Sometimes a movie come along and hits you when you least expect it. Said film possesses a subtle grace that strikes the right chord and makes an impression from the very first frame. Earlier this year, Richard Press’ buoyant Bill Cunningham New York did exactly that, and as of last night, Lisa Leeman’s One Lucky Elephant has done just the same.
Almost 10 years in the making, One Lucky Elephant is the heartwarming and deeply moving chronicle of Flora, an 18-year-old African circus elephant, rescued as an infant by St. Louis circus producer David Balding. Raised as if it were Balding’s own daughter and made the centerpiece of Balding’s Circus Flora, the elephant quickly becomes the focal point of Balding’s life.

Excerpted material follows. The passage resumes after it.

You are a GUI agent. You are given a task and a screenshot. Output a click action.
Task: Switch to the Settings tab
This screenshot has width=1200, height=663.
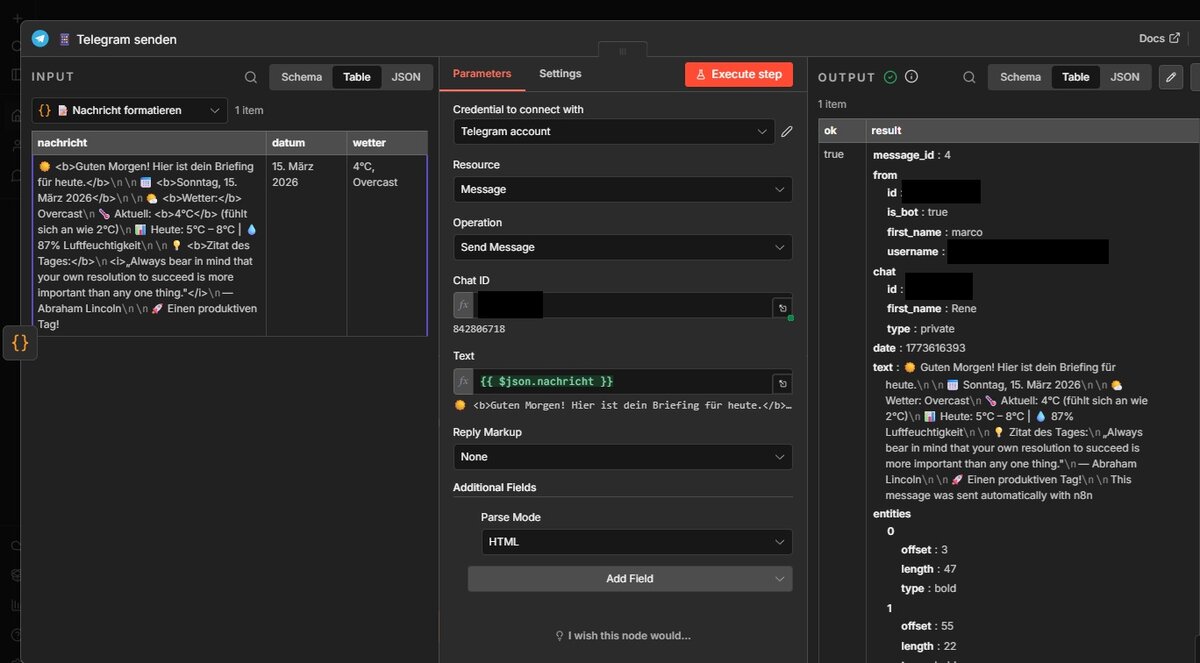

But as Flora approached adulthood, Balding began to realize that Flora was not happy performing and ultimately confronts the notion that he made a mistake in raising her as a solo elephant. Strapped to that notion is the realization that Flora will outlive the aging and ailing Balding and that a decision must be made about her future.
Within the first 10 minutes of the film, Balding ultimately agrees to retire her and sets off in search of a nurturing and permanent home for his beloved elephant. The goal is to find her an environment in which she can live freely with other elephants and find solace and happiness. But the path to a new home is not as easy as Balding expects and is unfortunately fraught with complications.
Frame by frame, one is given the opportunity to see the reverence that humans have for these animals, and the inherent magnetism of these majestic creatures. By the film’s final frame, Lampelli’s film brings to light how far love can travel, the danger of keeping exotic animals in captivity, and the importance and relevance of circuses and zoos. Deeply moving, endlessly poignant and immensely though-provoking One Lucky Elephant is the very heart of what a documentary should be.